--- Exercise data ---

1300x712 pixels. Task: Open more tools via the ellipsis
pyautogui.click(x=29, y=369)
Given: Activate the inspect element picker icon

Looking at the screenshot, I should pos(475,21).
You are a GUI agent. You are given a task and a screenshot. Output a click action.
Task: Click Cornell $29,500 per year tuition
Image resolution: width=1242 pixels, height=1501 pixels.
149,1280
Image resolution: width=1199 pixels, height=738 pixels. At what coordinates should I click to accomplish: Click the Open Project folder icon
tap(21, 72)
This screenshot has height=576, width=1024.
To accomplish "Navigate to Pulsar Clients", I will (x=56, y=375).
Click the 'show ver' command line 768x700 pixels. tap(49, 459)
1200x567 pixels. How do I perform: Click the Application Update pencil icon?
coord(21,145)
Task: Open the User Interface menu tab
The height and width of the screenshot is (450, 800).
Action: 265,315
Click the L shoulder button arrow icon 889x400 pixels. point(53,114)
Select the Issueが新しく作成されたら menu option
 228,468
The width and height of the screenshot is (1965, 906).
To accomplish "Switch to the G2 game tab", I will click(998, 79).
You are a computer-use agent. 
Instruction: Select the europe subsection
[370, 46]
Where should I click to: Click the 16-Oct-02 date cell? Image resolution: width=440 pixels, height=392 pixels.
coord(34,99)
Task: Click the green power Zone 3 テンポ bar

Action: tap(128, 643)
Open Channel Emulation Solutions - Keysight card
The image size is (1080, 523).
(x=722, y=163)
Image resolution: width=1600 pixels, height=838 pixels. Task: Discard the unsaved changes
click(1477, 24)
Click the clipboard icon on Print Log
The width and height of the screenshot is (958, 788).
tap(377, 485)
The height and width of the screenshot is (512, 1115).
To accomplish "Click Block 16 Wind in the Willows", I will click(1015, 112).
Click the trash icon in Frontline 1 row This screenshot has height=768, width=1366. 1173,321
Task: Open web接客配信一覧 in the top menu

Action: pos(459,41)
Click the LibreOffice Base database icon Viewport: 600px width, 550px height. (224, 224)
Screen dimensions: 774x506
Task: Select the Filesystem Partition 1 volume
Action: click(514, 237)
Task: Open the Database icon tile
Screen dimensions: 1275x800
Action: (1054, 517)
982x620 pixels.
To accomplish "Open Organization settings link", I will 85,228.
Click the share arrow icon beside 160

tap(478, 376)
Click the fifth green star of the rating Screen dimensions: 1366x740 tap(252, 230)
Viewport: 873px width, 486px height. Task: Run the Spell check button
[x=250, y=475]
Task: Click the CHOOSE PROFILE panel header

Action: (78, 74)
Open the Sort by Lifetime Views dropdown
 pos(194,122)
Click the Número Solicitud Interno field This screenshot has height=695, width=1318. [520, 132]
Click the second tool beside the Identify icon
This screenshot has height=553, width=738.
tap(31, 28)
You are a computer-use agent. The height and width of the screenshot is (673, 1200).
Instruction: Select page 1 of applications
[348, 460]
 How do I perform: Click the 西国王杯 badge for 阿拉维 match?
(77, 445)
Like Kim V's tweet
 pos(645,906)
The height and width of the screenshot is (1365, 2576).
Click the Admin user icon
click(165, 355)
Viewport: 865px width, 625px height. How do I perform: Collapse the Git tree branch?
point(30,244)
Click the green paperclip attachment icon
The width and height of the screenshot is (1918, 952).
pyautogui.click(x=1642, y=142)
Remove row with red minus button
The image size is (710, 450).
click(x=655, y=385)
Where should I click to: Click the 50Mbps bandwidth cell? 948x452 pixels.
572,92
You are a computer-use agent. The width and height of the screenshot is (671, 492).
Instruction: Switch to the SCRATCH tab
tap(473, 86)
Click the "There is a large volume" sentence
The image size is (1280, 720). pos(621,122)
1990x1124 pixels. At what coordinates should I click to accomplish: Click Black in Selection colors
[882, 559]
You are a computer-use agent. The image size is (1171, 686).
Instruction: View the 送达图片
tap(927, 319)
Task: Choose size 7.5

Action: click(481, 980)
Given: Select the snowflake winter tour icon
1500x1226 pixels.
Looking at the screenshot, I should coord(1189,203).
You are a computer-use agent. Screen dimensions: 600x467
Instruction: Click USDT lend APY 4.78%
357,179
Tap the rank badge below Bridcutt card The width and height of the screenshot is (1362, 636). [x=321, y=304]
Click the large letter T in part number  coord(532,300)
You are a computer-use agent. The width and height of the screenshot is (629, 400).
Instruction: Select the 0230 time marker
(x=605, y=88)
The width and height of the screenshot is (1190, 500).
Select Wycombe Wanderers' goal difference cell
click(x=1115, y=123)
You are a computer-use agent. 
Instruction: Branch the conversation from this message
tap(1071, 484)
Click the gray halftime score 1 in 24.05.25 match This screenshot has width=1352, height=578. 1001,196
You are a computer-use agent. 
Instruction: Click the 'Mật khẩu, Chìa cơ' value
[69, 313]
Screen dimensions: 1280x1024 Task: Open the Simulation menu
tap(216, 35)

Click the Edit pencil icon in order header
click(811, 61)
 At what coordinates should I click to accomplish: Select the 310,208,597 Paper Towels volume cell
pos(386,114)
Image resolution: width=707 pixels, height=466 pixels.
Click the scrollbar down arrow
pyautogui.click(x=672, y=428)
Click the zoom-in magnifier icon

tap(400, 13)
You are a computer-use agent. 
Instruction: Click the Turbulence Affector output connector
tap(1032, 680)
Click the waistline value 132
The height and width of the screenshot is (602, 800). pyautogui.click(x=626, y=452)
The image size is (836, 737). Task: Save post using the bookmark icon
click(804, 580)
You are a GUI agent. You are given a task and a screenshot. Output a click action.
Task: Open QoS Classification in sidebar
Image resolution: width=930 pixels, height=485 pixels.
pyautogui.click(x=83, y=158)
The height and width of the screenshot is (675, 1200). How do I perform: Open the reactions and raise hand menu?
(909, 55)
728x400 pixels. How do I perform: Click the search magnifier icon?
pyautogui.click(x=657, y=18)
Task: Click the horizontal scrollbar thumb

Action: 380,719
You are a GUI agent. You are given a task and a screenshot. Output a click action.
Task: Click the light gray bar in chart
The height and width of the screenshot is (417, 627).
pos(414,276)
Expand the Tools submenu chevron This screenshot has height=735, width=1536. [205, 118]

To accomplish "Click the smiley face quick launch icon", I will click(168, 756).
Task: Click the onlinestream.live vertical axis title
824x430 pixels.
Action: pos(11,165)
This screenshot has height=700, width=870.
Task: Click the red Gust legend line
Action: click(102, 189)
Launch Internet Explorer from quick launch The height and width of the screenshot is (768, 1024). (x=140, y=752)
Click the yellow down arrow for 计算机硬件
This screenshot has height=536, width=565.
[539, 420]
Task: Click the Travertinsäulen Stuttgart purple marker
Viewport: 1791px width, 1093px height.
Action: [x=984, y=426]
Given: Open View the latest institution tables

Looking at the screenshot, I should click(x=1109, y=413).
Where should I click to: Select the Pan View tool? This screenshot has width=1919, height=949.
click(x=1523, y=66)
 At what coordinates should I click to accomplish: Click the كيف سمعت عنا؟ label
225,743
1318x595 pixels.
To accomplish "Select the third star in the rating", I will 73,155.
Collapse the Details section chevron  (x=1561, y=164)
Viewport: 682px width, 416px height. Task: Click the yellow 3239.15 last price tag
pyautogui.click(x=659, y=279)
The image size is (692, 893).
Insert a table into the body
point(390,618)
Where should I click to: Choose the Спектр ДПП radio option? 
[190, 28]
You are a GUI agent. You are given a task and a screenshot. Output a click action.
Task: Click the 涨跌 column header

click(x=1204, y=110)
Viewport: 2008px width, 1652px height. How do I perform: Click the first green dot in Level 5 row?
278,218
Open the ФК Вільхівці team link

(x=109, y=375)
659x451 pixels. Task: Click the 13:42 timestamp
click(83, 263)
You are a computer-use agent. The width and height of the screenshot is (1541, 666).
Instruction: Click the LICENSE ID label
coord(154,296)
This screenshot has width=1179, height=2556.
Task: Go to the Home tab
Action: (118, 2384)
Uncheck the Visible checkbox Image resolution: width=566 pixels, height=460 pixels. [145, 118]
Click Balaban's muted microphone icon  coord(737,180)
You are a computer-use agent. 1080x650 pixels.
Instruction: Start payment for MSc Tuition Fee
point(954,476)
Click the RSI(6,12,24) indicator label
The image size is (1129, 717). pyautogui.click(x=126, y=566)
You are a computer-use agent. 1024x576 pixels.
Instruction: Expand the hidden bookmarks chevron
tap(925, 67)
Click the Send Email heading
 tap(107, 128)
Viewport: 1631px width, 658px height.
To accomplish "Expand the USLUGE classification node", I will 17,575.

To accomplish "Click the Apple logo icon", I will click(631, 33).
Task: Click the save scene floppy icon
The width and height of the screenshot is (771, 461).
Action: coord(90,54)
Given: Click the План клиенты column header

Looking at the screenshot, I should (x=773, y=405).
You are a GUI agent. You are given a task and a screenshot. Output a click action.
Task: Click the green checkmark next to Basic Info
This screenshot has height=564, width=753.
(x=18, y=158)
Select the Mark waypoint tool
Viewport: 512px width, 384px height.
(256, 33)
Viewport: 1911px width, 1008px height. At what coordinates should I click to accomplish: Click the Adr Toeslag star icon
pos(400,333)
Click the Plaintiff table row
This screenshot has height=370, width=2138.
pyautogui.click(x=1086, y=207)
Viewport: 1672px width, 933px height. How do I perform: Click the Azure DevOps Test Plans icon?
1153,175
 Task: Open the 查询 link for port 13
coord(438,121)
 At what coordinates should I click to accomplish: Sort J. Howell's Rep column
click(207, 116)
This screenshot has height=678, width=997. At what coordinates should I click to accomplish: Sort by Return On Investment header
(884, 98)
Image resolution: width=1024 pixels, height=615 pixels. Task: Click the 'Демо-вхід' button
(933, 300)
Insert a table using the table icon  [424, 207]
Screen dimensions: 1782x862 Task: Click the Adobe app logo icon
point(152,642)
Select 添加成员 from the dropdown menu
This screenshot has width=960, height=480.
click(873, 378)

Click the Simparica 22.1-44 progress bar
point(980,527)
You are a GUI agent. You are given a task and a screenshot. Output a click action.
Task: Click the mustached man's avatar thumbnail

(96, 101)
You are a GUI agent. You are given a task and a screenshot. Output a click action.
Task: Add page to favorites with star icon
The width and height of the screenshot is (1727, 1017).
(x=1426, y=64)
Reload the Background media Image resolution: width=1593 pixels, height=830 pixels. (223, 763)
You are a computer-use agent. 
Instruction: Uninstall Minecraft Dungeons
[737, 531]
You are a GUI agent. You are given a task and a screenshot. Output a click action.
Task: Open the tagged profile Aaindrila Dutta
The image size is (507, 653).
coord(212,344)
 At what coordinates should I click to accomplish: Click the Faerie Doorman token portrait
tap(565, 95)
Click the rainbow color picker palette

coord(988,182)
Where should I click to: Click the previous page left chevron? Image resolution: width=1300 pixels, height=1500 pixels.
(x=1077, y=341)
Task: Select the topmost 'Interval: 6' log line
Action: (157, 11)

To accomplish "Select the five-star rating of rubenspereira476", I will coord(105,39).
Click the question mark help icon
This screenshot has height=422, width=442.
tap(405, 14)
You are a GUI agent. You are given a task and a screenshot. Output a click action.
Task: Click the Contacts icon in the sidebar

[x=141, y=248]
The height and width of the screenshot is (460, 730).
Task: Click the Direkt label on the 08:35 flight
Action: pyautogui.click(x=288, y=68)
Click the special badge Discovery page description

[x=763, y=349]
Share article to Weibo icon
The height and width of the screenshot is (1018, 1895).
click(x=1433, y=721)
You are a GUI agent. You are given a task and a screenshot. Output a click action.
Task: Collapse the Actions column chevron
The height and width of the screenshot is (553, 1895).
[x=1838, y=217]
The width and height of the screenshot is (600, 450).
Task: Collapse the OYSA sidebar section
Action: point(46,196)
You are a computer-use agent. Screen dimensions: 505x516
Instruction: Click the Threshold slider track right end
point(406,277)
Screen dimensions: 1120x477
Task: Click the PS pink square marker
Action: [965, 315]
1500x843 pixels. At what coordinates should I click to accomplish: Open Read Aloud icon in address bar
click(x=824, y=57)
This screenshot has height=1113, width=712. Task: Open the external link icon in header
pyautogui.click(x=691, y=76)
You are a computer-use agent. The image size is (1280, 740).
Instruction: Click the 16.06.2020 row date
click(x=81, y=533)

---

### Task brief:
Scan the material above. Copy each line where "gray" occurs.

### Exercise solution:
Click the gray halftime score 1 in 24.05.25 match This screenshot has width=1352, height=578. 1001,196
Task: Click the light gray bar in chart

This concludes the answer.